##### SUPPLIED MATERIAL

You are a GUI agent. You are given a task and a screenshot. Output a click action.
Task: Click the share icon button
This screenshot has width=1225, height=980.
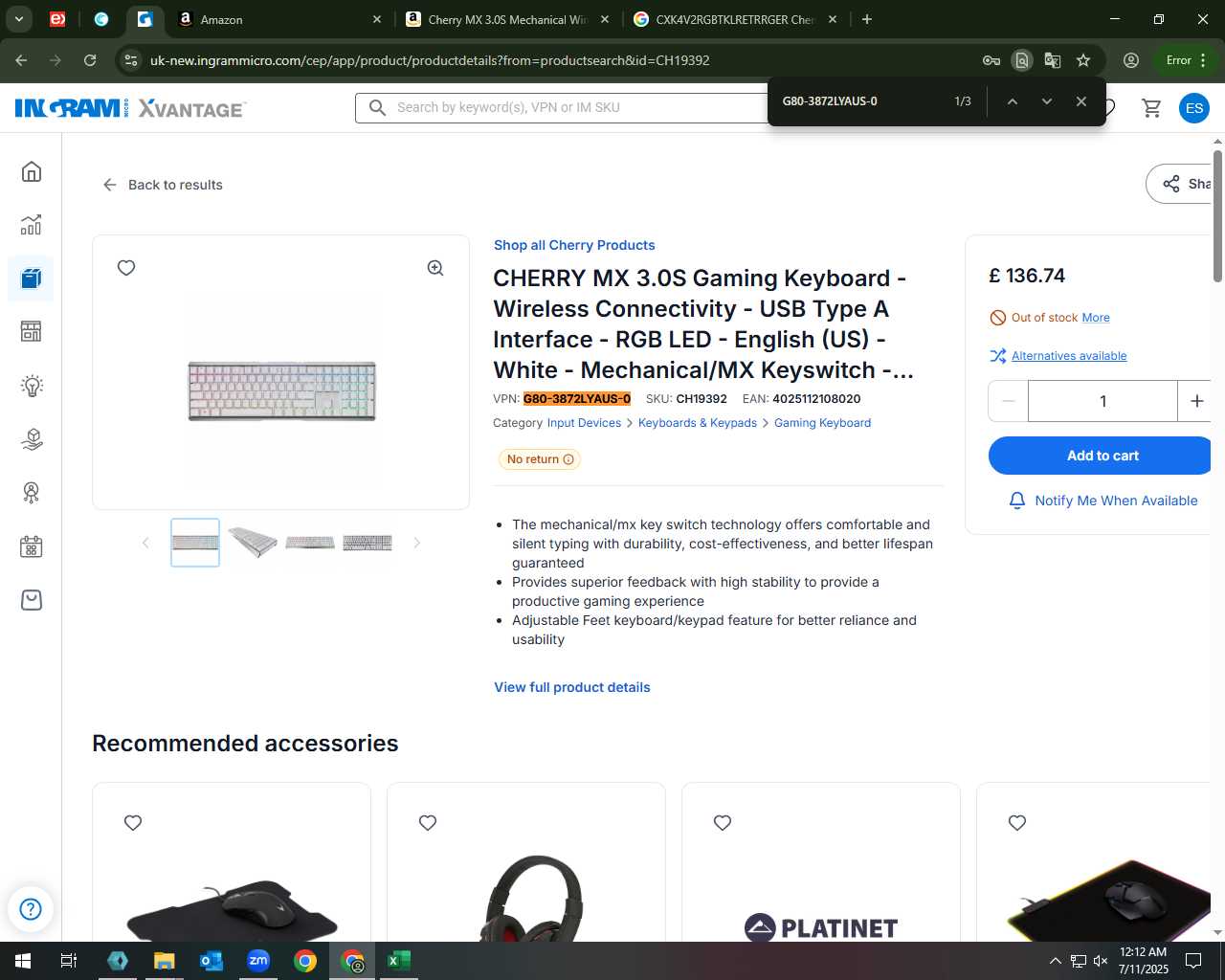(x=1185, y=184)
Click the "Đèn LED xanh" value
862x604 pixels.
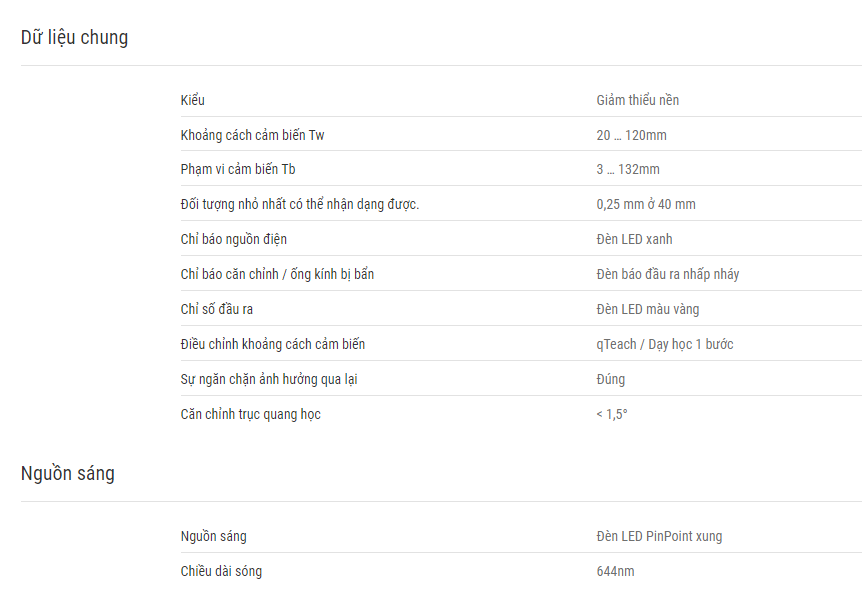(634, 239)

##########
##### SUPPLIED MATERIAL

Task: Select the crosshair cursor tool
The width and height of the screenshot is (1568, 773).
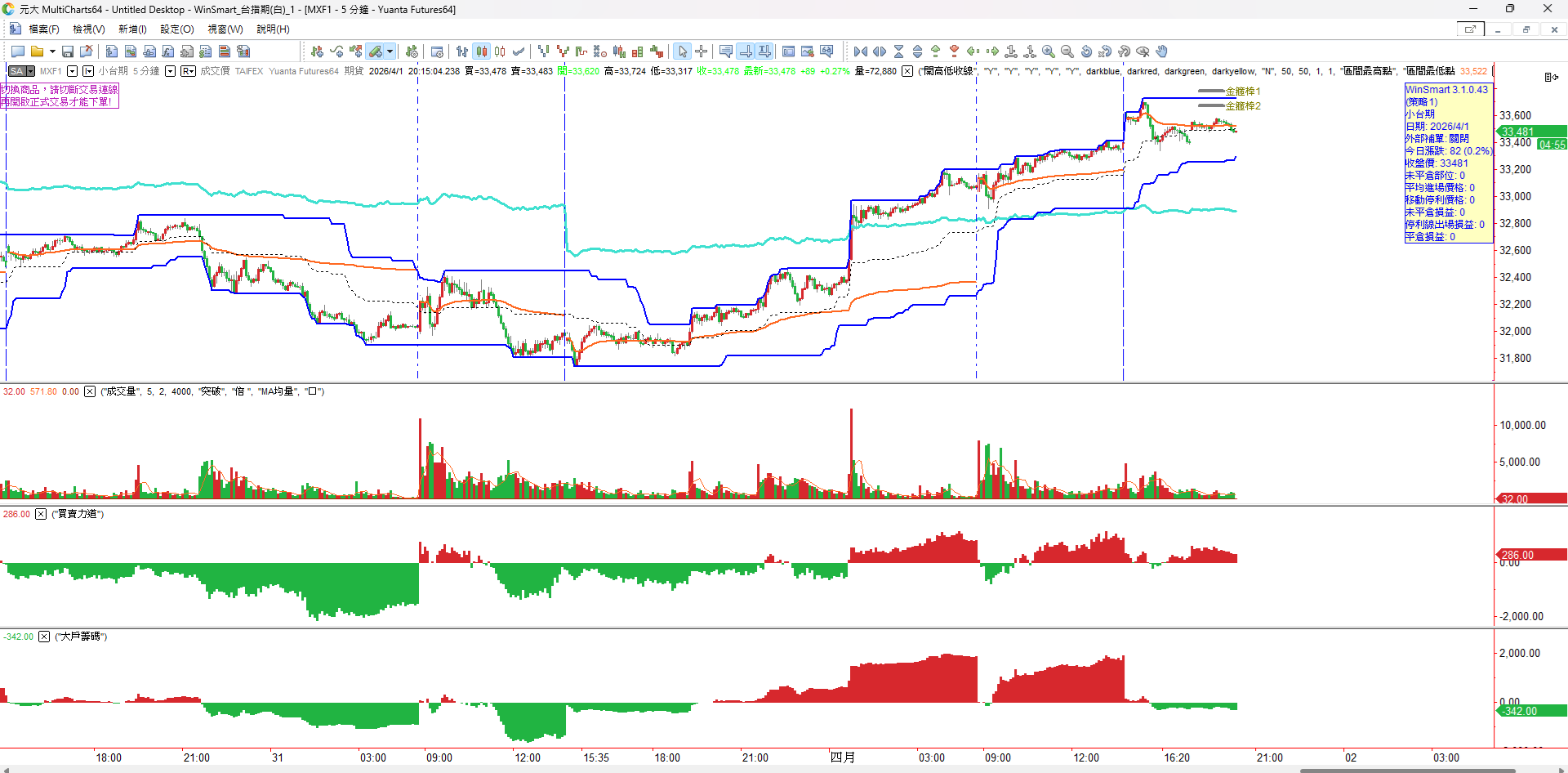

##########

Repeat, word for word, the lines above between the line holding "Task: Select the crosshair cursor tool" and the line holding "The width and", inclusive; omit everything else.

Task: Select the crosshair cursor tool
The width and height of the screenshot is (1568, 773).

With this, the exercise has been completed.